(Beginning of Data for review)

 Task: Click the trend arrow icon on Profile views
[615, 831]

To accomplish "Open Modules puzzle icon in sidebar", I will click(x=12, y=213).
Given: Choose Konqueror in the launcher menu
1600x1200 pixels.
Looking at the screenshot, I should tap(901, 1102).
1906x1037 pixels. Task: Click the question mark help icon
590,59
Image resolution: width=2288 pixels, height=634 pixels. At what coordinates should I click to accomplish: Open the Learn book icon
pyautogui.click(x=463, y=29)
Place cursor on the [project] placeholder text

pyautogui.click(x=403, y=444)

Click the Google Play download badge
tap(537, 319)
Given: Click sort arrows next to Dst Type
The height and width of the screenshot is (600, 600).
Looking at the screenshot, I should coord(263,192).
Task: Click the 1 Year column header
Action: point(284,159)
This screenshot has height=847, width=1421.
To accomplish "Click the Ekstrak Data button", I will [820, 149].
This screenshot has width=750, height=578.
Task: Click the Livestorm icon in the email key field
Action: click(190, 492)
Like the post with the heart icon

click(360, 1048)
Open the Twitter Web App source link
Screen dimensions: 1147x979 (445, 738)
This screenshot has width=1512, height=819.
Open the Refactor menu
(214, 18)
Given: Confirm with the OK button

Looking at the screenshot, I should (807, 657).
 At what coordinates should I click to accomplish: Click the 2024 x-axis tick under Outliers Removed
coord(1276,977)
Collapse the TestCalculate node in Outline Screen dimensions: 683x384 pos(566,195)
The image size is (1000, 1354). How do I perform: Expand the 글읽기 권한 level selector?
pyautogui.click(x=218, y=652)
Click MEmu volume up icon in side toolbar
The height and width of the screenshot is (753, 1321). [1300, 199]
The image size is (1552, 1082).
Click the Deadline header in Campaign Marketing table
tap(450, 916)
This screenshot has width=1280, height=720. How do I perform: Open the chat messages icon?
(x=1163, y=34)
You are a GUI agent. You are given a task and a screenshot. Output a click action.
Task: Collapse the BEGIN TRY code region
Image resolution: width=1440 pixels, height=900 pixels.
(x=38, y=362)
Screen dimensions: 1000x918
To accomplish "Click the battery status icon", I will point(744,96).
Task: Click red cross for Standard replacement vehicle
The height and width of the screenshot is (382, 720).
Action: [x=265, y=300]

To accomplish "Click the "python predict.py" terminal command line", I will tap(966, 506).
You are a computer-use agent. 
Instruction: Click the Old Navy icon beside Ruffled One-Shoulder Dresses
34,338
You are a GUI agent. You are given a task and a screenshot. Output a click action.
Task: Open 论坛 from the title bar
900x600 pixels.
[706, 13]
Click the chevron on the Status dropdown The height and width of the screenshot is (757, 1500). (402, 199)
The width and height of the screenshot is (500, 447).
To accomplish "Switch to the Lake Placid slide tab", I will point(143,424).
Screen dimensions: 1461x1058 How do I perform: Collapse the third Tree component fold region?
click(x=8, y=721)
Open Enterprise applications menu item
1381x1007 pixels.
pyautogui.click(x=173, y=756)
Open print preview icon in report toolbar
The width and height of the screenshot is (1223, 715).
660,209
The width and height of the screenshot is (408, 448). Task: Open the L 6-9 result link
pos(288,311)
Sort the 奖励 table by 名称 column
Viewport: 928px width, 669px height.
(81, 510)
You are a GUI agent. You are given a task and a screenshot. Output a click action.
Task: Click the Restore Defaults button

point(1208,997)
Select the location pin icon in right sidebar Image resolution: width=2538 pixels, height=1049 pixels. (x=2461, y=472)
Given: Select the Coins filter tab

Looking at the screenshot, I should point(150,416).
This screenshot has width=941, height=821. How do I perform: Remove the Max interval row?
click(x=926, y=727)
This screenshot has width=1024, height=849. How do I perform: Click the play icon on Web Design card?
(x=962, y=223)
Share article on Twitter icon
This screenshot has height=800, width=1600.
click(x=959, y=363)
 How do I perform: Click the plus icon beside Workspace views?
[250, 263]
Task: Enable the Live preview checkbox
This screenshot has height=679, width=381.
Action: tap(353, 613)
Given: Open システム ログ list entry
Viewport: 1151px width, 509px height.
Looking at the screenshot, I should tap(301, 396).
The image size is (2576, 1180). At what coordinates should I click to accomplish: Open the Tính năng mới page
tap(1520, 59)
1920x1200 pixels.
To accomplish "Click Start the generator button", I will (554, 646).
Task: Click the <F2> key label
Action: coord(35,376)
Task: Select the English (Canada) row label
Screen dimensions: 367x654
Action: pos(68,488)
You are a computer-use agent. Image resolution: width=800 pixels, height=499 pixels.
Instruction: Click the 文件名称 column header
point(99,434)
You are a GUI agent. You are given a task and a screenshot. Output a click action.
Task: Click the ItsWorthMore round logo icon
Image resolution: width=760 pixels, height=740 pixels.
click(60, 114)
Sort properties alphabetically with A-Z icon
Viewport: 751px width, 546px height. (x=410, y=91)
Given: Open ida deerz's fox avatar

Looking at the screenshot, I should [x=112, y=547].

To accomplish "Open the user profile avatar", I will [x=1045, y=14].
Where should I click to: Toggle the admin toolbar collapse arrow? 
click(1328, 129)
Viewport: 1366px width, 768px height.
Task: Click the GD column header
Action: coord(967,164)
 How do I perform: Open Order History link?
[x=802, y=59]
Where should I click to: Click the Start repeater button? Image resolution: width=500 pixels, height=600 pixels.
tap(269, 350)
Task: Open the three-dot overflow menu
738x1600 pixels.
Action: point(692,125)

(End of Data for review)

_Brief_
In the answer, the listing above should be restated word for word.

_Completed exercise_
 Task: Click the trend arrow icon on Profile views
[615, 831]

To accomplish "Open Modules puzzle icon in sidebar", I will click(x=12, y=213).
Given: Choose Konqueror in the launcher menu
1600x1200 pixels.
Looking at the screenshot, I should tap(901, 1102).
1906x1037 pixels. Task: Click the question mark help icon
590,59
Image resolution: width=2288 pixels, height=634 pixels. At what coordinates should I click to accomplish: Open the Learn book icon
pyautogui.click(x=463, y=29)
Place cursor on the [project] placeholder text

pyautogui.click(x=403, y=444)

Click the Google Play download badge
tap(537, 319)
Given: Click sort arrows next to Dst Type
The height and width of the screenshot is (600, 600).
Looking at the screenshot, I should coord(263,192).
Task: Click the 1 Year column header
Action: point(284,159)
This screenshot has height=847, width=1421.
To accomplish "Click the Ekstrak Data button", I will [820, 149].
This screenshot has width=750, height=578.
Task: Click the Livestorm icon in the email key field
Action: click(190, 492)
Like the post with the heart icon

click(360, 1048)
Open the Twitter Web App source link
Screen dimensions: 1147x979 (445, 738)
This screenshot has width=1512, height=819.
Open the Refactor menu
(214, 18)
Given: Confirm with the OK button

Looking at the screenshot, I should (807, 657).
 At what coordinates should I click to accomplish: Click the 2024 x-axis tick under Outliers Removed
coord(1276,977)
Collapse the TestCalculate node in Outline Screen dimensions: 683x384 pos(566,195)
The image size is (1000, 1354). How do I perform: Expand the 글읽기 권한 level selector?
pyautogui.click(x=218, y=652)
Click MEmu volume up icon in side toolbar
The height and width of the screenshot is (753, 1321). [1300, 199]
The image size is (1552, 1082).
Click the Deadline header in Campaign Marketing table
tap(450, 916)
This screenshot has width=1280, height=720. How do I perform: Open the chat messages icon?
(x=1163, y=34)
You are a GUI agent. You are given a task and a screenshot. Output a click action.
Task: Collapse the BEGIN TRY code region
Image resolution: width=1440 pixels, height=900 pixels.
(x=38, y=362)
Screen dimensions: 1000x918
To accomplish "Click the battery status icon", I will point(744,96).
Task: Click red cross for Standard replacement vehicle
The height and width of the screenshot is (382, 720).
Action: [x=265, y=300]

To accomplish "Click the "python predict.py" terminal command line", I will tap(966, 506).
You are a computer-use agent. 
Instruction: Click the Old Navy icon beside Ruffled One-Shoulder Dresses
34,338
You are a GUI agent. You are given a task and a screenshot. Output a click action.
Task: Open 论坛 from the title bar
900x600 pixels.
[706, 13]
Click the chevron on the Status dropdown The height and width of the screenshot is (757, 1500). (402, 199)
The width and height of the screenshot is (500, 447).
To accomplish "Switch to the Lake Placid slide tab", I will point(143,424).
Screen dimensions: 1461x1058 How do I perform: Collapse the third Tree component fold region?
click(x=8, y=721)
Open Enterprise applications menu item
1381x1007 pixels.
pyautogui.click(x=173, y=756)
Open print preview icon in report toolbar
The width and height of the screenshot is (1223, 715).
660,209
The width and height of the screenshot is (408, 448). Task: Open the L 6-9 result link
pos(288,311)
Sort the 奖励 table by 名称 column
Viewport: 928px width, 669px height.
(81, 510)
You are a GUI agent. You are given a task and a screenshot. Output a click action.
Task: Click the Restore Defaults button

point(1208,997)
Select the location pin icon in right sidebar Image resolution: width=2538 pixels, height=1049 pixels. (x=2461, y=472)
Given: Select the Coins filter tab

Looking at the screenshot, I should point(150,416).
This screenshot has width=941, height=821. How do I perform: Remove the Max interval row?
click(x=926, y=727)
This screenshot has width=1024, height=849. How do I perform: Click the play icon on Web Design card?
(x=962, y=223)
Share article on Twitter icon
This screenshot has height=800, width=1600.
click(x=959, y=363)
 How do I perform: Click the plus icon beside Workspace views?
[250, 263]
Task: Enable the Live preview checkbox
This screenshot has height=679, width=381.
Action: tap(353, 613)
Given: Open システム ログ list entry
Viewport: 1151px width, 509px height.
Looking at the screenshot, I should tap(301, 396).
The image size is (2576, 1180). At what coordinates should I click to accomplish: Open the Tính năng mới page
tap(1520, 59)
1920x1200 pixels.
To accomplish "Click Start the generator button", I will (554, 646).
Task: Click the <F2> key label
Action: coord(35,376)
Task: Select the English (Canada) row label
Screen dimensions: 367x654
Action: pos(68,488)
You are a computer-use agent. Image resolution: width=800 pixels, height=499 pixels.
Instruction: Click the 文件名称 column header
point(99,434)
You are a GUI agent. You are given a task and a screenshot. Output a click action.
Task: Click the ItsWorthMore round logo icon
Image resolution: width=760 pixels, height=740 pixels.
click(60, 114)
Sort properties alphabetically with A-Z icon
Viewport: 751px width, 546px height. (x=410, y=91)
Given: Open ida deerz's fox avatar

Looking at the screenshot, I should [x=112, y=547].

To accomplish "Open the user profile avatar", I will [x=1045, y=14].
Where should I click to: Toggle the admin toolbar collapse arrow? 
click(1328, 129)
Viewport: 1366px width, 768px height.
Task: Click the GD column header
Action: coord(967,164)
 How do I perform: Open Order History link?
[x=802, y=59]
Where should I click to: Click the Start repeater button? Image resolution: width=500 pixels, height=600 pixels.
tap(269, 350)
Task: Open the three-dot overflow menu
738x1600 pixels.
Action: point(692,125)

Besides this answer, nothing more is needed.